(Text passage)

0.0007289680406400011

In [191]:
def prob_votes(grid, demo, observed):
    """
    Find the probability that a grid produced
    the observed number of votes that a candidate
    received in a given election, with a given
    probabilistic grid.
    
    grid (NumPy array): the probabilistic grid for the precinct
    and candidate
    demo (dict): the demographics of the district
    observed (int): the observed number of votes the candidate received
    
    return: the probability that a grid produced the observed outcomes
    """
    probs = grid.flatten()
    grid_prob = 0
    for flat_index, prob in enumerate(probs):
        vote_prob = get_vote_probability(flat_index, grid, demo, observed)
        grid_prob += vote_prob * prob
        
    return grid_prob

In [200]:
prob_votes(test_grid, test_demo, test_observed)

0.5336203195517829

### `mcmc`
Run a Markov Chain Monte Carlo method on a state space of grids.

In [240]:
def metropolis_hastings(n_iter, initial_grid, observed_votes, demo, 
                        update_type='uniform', scoring_type='prob', 
                        burn=0.1, epsilon=0.01):
    """
    Run the Metropolis-Hastings MCMC algorithm to sample the space
    of probabilistic demographic grids in the discrete
    voter model.
    
    n_iter (int): the number of iterations to run
    initial_grid (NumPy array): the probabilistic grid to start with
    observed_votes (int): the number of votes a candidate got in an election
    demo (dict): the demographics of the district
    update_type (string): the type of update to apply to the grid. One of:
        1. uniform (default): add a uniform random variable to each cell then re-normalize
        2. shuffle: shuffle the matrix (O(n))
        3. right: shift epsilon of weight to the right
        4. left: shift epsilon of weight to the left
    scoring_type (string): the type of scoring to use. One of:
        1. prob (default): score by the probability of a grid to produce the outcome
        2. expec: score by the difference in the outcome and the expectation of a grid
    burn (float): the fraction of the first samples to discard
    epsilon (float): the value to laterally shift the grid by
    
    return: a dictionary of the best scoring grid, the highest score it received,
    and a list of all the grids explored and their scores
    """

(End Text passage)

Exercise tasks =
(A) In the voter-model code, what is the default value of the burn parameter, and what does that parameter represent?
(B) Set down the voter-model code from "grid (NumPy array): the probabilistic grid for" down to "get_vote_probability(flat_index, grid, demo, observed)", copying it character for character.
(C) Resume the voter-model code from the point where it stops, writing what comes next.
The data that follows has no connection to the voter-model code.

(Supplied material)

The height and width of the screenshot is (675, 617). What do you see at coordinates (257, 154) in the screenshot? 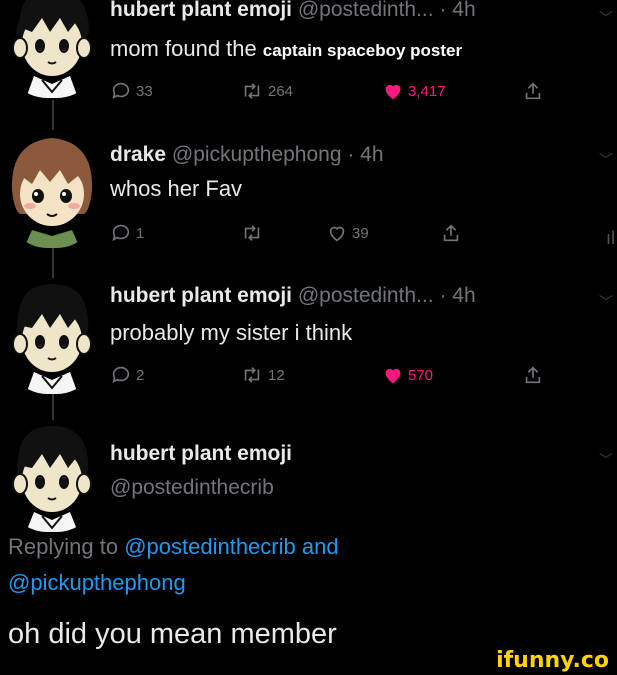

(End Supplied material)

Responses per task =
(A) It defaults to 0.1 and is the fraction of the first samples to discard.

(B)
grid (NumPy array): the probabilistic grid for the precinct
    and candidate
    demo (dict): the demographics of the district
    observed (int): the observed number of votes the candidate received
    
    return: the probability that a grid produced the observed outcomes
    """
    probs = grid.flatten()
    grid_prob = 0
    for flat_index, prob in enumerate(probs):
        vote_prob = get_vote_probability(flat_index, grid, demo, observed)

(C)
    grid = initial_grid
    current_score = 0
    results = {'best_grid': grid, 
               'best_score': current_score, 
               'all_grids': [grid], 
               'all_scores': [current_score]}
    
    # Iterate
    for _ in range(n_iter):
        # Generate a candidate
        candidate = shift_weight(grid, shift_type=update_type, epsilon=epsilon)
        
        # Score the candidate and accept or reject
        if scoring_type == 'prob':
            score = prob_votes(candidate, demo, observed_votes)
            
        else:
            expectation = expec_votes(candidate, demo)
            score = abs(observed_votes - expectation)
        
        # Accept if higher than the current score, or with that probability
        # if lower, and implicitly reject
        if score >= current_score or (score / current_score) > random.uniform(0, 1):
            grid = candidate
            results['all_grids'].append(grid)
            results['all_scores'].append(score)
            # Check the best score
            if score >= results['best_score']:
                results['best_score'] = score
                results['best_grid'] = grid
    
    return results

In [258]:
test_results = metropolis_hastings(100, test_grid, test_observed, test_demo, scoring_type='expec')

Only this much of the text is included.